**ASSIGNMENT**
Below are the records; copy out every line that holds the word "give".

------------------------------------------------------------------------

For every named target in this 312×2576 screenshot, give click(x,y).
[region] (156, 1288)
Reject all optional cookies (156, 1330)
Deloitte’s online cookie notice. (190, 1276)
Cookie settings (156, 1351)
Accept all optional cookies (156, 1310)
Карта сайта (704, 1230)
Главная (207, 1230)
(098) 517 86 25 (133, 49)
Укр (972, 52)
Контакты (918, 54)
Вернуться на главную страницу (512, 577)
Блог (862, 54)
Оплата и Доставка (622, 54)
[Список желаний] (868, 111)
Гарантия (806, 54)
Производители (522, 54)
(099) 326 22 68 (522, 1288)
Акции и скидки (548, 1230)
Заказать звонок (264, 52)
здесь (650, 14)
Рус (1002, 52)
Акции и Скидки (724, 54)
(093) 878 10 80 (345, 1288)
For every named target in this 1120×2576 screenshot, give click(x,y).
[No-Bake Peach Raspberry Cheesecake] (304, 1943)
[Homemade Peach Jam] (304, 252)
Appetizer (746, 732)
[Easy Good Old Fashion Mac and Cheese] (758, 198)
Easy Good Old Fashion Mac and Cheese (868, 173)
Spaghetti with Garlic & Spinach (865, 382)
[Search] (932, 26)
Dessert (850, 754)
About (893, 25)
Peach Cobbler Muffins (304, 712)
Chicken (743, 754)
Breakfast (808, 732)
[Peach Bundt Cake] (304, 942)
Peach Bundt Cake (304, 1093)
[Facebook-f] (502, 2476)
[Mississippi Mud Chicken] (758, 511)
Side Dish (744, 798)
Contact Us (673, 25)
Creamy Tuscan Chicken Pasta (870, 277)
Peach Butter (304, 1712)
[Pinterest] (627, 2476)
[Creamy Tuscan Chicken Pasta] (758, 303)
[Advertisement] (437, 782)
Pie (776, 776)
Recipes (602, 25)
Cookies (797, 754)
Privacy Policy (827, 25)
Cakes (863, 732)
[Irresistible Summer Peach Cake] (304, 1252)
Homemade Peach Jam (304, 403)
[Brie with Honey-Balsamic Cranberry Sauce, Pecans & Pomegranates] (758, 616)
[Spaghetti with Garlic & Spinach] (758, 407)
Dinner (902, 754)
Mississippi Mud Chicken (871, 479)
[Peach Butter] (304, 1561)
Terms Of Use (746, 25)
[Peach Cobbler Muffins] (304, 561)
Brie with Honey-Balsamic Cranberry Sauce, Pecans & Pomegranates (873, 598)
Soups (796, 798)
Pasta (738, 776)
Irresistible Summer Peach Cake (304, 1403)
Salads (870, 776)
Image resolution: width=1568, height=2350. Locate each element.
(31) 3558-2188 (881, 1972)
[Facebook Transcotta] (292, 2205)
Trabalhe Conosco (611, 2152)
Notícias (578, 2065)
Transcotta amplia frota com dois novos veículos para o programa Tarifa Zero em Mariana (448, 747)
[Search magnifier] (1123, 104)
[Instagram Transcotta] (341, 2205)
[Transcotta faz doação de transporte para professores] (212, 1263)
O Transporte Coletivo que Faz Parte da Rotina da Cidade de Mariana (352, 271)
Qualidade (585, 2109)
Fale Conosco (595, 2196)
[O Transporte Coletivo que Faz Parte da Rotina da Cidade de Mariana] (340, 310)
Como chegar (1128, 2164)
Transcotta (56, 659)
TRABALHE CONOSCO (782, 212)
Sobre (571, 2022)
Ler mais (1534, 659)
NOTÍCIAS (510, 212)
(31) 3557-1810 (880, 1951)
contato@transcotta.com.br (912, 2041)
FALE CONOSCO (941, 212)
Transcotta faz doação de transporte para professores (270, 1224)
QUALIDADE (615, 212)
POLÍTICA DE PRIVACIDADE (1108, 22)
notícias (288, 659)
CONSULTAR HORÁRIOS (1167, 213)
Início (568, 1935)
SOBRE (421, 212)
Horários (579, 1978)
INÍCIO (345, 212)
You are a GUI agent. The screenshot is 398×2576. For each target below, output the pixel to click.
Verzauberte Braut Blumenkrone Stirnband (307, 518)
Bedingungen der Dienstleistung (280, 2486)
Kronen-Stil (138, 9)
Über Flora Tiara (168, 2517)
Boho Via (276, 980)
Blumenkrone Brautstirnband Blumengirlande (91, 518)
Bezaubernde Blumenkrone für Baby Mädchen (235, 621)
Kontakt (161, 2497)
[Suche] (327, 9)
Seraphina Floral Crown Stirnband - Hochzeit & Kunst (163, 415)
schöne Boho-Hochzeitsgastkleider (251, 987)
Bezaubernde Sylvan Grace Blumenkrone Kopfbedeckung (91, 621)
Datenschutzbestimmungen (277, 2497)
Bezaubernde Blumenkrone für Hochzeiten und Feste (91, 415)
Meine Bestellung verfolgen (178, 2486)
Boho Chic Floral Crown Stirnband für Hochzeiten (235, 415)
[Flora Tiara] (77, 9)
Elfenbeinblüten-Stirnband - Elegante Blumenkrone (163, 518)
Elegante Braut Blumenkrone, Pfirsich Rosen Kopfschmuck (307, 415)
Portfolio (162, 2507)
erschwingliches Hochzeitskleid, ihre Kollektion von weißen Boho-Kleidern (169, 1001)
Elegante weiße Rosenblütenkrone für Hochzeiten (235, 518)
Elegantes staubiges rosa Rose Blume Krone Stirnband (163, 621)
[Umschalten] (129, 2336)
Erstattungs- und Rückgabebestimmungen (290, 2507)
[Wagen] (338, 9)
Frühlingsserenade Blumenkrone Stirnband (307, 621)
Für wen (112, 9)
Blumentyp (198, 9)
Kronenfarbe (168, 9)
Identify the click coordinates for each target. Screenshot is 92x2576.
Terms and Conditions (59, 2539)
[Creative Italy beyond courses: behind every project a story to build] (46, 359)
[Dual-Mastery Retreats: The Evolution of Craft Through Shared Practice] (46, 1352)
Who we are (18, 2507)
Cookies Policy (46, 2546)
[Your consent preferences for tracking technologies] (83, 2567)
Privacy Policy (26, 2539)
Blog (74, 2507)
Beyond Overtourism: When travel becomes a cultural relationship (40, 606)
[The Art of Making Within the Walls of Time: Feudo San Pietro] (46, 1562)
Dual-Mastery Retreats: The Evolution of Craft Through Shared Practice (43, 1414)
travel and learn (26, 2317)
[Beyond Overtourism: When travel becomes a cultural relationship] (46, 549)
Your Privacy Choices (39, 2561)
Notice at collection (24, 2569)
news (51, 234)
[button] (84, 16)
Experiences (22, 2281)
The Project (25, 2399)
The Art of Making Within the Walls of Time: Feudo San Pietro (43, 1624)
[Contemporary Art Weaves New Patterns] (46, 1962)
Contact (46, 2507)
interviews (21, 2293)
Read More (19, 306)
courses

------------------------------------------------------------------------

**SOLVED PROBLEM**
For every named target in this 312×2576 screenshot, give click(x,y).
For every named target in this 1120×2576 screenshot, give click(x,y).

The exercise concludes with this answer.